A message in its most general meaning is an object of communication. It is something which provides information or message; it can also be this information or message itself.
Word of the Day
“Why there is two exchanges in India”
India has two operational stock exchanges: Bombay Stock Exchange (BSE) and National Stock Exchange (NSE).
There were other stock exchanges in India also.
But they shut down due to operational reasons like not being able to remain technologically updated or not being able to stick to the regulatory requirements, etc.
Example: Calcutta Stock Exchange, Bangalore Stock Exchange, Madras Stock Exchange — are all stock exchanges in India that are no longer operating.
Stock exchange is like a shopping mall — a place to buy and sell.
There can be any number of stock exchanges in a country.
Right now, we have two exchanges.
Nifty Next 50
Nifty Next 50 is an index (collection) of stocks.
It consists of the 51st to 100th biggest stocks of India. The 50 biggest stocks are shown in the index Nifty 50, the 30 biggest are shown in Sensex 30.
The size of the stocks is determined by their market capitalization (m-cap).
How is the IPO price decided?
There are firms that take companies through the IPO process. They are called underwriters.
Underwriters use various methods to estimate the share price. There are a few methods like discounted cash flow method, comparing with other companies, etc.
Once they have a share price that they think is good, they have two options.
Fixed price offering: where one share price is offered to investors.
Book building offering: where they keep the price in a 20% range and let investors bid for shares.
Based on the bidding, the final price is decided.
Why do companies go for an IPO?
To get money.
IPO is a procedure in which a company sells its own shares to investors.
The money can then be used to expand the business operations, spend on R&D, pay back loans, etc.
Once the shares are sold to investors, the company itself does not get any money from the further buying and selling of the shares.
Example. XYZ Company sold 20,000 of its shares in an IPO.
Now, share market investors buy and sell these 20,000 shares among each other.
PE ratio
PE ratio—also known as P/E ratio, P to E ratio, or simply PE.
PE ratio has become one of the most talked about measures of valuation—if a stock is fairly valued, undervalued, or overvalued.
This week, we will learn more about this ratio, what it tells us, and what it cannot tell us.
First, how is it calculated?
Price of one stock divided by the earnings-per-share of that company.
PE ratio = Current share price / earnings-per-share.
Earnings-per-share = net profit of a company / total shares.
Finance certifications
As you would imagine, there are many finance-related certifications in the world.
Many of the global-level financial certifications are also valid in India.
Example: Financial Risk Manager Certification.
People with this certification are employed in roles where they manage risks relating to liquidity, credit, and markets.
Other examples: Association of Chartered Certified Accountants (ACCA), Certified Management Accountant (CMA), Chartered Financial Planner (CFP), etc.
Some of these certifications are fairly easy and can be cleared with a short period of preparation.
Many people actually take these exams simply to gain the knowledge that is required to clear these exams — with the only intention of handling their own finances better.
Hedge Funds
A hedge fund is a type of institutional investor (similar to mutual funds).
Hedge funds are of many different types. Each uses different strategies to invest and generate returns for their investors.
Regular retail investors are not allowed to invest in them due to their high-risk nature.
Hedge funds investments are most commonly made by rich individuals and other institutions like pension funds, banks, etc.
“What is relation between p and sector p”
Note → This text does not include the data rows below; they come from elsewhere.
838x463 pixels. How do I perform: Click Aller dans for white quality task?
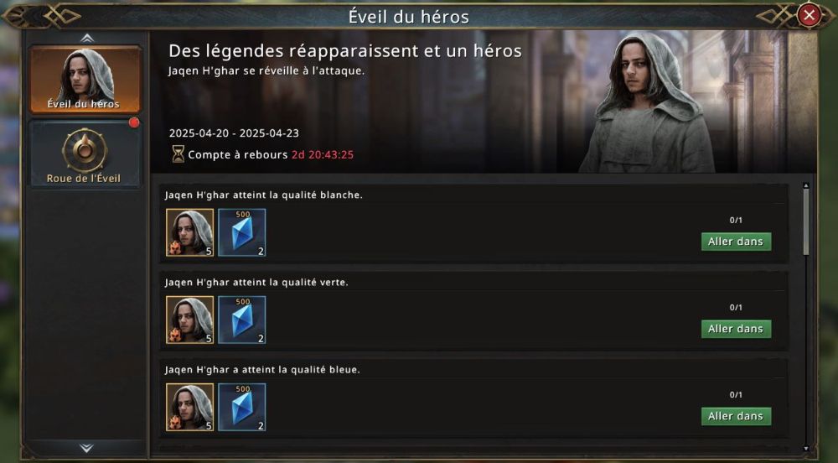pos(736,242)
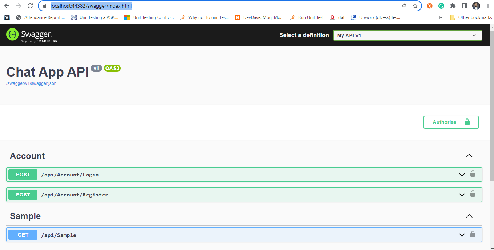
Task: Click the padlock icon on /api/Account/Login
Action: [x=473, y=174]
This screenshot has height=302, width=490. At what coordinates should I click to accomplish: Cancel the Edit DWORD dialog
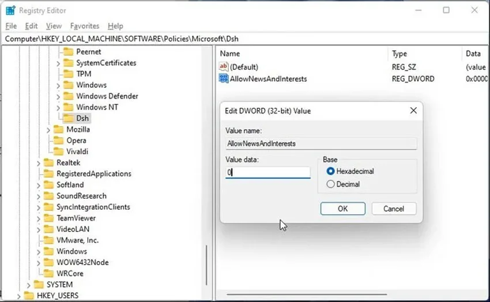(394, 209)
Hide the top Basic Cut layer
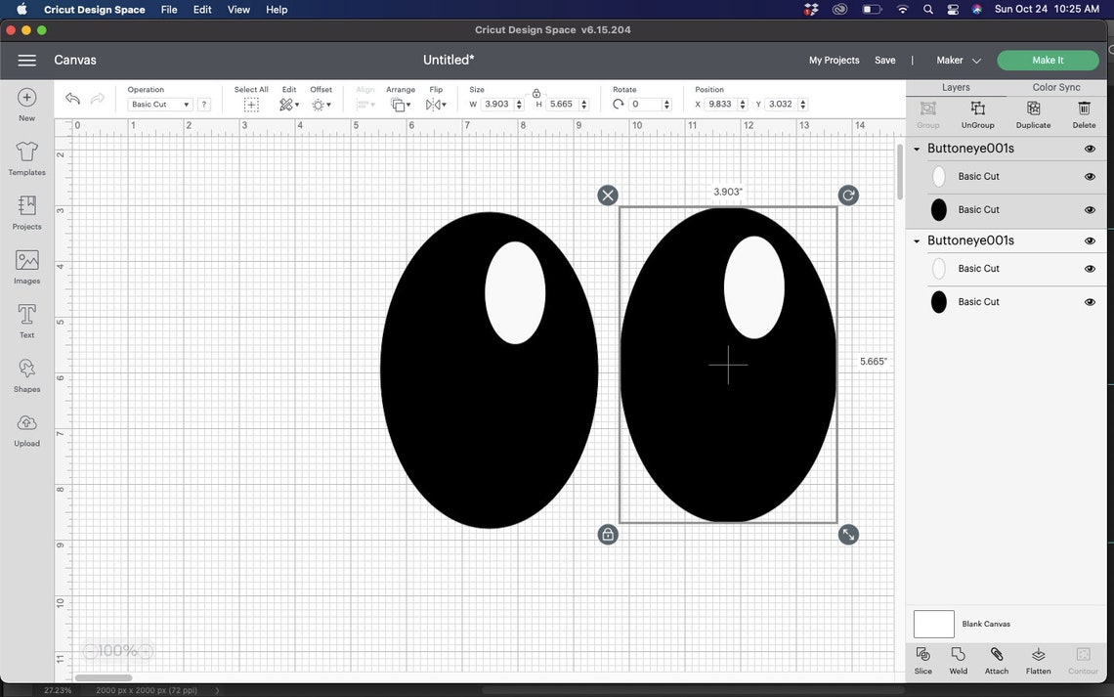The width and height of the screenshot is (1114, 697). point(1090,176)
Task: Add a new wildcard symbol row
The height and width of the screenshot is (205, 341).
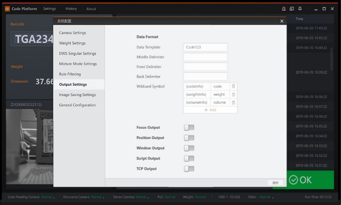Action: pos(210,110)
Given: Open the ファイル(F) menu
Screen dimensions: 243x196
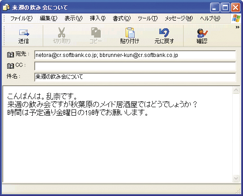Looking at the screenshot, I should (22, 18).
PE ratio stands for price-to-earnings ratio.
To get the PE ratio, you
-take the price of the share
-divide it by the earnings (per share)
What this tells you is how high the price of a stock is when compared to the money it is earning.
PE ratio is used by many investors to determine if a stock is overvalued or undervalued.
But there is no 'right' level. It varies from investor to investor.
The PE ratio of companies in same industries are usually similar.
For example, companies from the infra sector will likely have similar PE ratios. Banking sector companies' PE will be similar. And so on.
This is where the concept of sector PE ratio comes in.
They calculate the PE ratio of an entire industry or sector (infra, pharma, banking, etc).
Based on that, they can look at individual stocks and decide if the PE ratio is too high or too low.
Example:
The sector PE ratio of IT stocks is 25.
So, when an investor sees an IT company stock’s PE ratio being 20, he/she might say that the stock is undervalued in comparison to the sector.
The sector PE ratio of energy stocks is 15.
So, when an investor sees an energy stock’s PE being 20, he/she might say that the stock is overvalued.